Ralph Roister-Doister

said...

"She says that masturbation is more unnatural because it can't possible lead to a baby."

If possibility of conception is the criterion that matters in discerning the "naturalness" of sex, then masturbation is no more "unnatural" than anal sex, oral sex, and sex with the drugs and contraptions of artificial contraception. And since, with masturbation, only one soul is engaged in a gravely sinful act, one could argue that the overall damage is less.

Janice, stay home and bake cookies. Cogitating such questions is what puts the "jerk" in . . . . oh, never mind.





Robert Allen

said...
This comment has been removed by a blog administrator.




Robert Allen

said...

RRD,

Masturbation is a mortal sin. Having said that, it is less natural for the reason Dr. Smith gives because IN THAT SETTING conception is impossible. With the other unnatural forms, there is the possibility of a change of heart, one (unnatural) thing leading to another (natural) thing, or a malfunctioning of the contraceptive device. In other words, it takes 2 to tango and these forms at least meet that minimal, background requirement. Whereas it is dead certain that the onanist is going nowhere conception wise. Ask yourself, who is more likely to give parenthood a try or end up with children in spite of themselves? As for the piece of advice you offer Dr. Smith, that is an insider joke, right? You know her and are just trying to be jocular, correct? (Her name is Janet, though, not Janice. Or is that part of the joke too?) You are surely not seriously suggesting that one of the world's leading ethicists switch from essays to bake goods.





Ralph Roister-Doister

said...

Robert Allen,
Once we are in the territory of grave sin, these "degrees of unnaturalness" cogitations are useless and ridiculous, as your response demonstrates. Sex with condoms is "less unnatural" than masturbation because the two lunkheads so engaged might muck it up? That is certainly funnier than anything I said. And by what preternatural insight do you conclude that those who masturbate by other means (artificial contraception) might be any more open to conception than the husband who indulges himself when his wife is unavailable? The whole discussion is absurd, and the "ethicists" who insist on peeling this particular onion in such a way are no less absurd.

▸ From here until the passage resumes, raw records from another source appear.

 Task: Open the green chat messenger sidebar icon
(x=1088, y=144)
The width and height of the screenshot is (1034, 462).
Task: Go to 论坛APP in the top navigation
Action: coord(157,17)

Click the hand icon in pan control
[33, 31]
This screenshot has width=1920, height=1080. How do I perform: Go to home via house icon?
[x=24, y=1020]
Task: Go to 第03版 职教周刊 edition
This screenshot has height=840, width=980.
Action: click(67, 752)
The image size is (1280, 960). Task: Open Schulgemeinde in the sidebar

Janet, make mine oatmeal raisin.





Robert Allen

said...

RR-D,

Allow me to begin with argument from authority: in slamming Dr. Smith, you are really criticizing the moral theology of St. Thomas Aquinas: the good professor is only reporting his views per the PP's request. Do you deem yourself more knowledgeable here than the Angelic Doctor? (Who are you, anyway? I have a real problem with pseudynoms in this context: an author should put his reputation on the line in publishing his views.) You also are now using the term 'masturbate' ("those who masturbate by other means (artificial contraception)") so as to deprive it of its meaning, begging the question against those (like Thomas) who think that there is an important moral distinction to be drawn in this area. I would finally invite you to consider the case of a formerly unrepentent onanist who has decided to give sexual relations with a woman a try, albeit employing contraceptives: do you not think that he has at least taken a step in the right moral direction? Has he not become less depraved?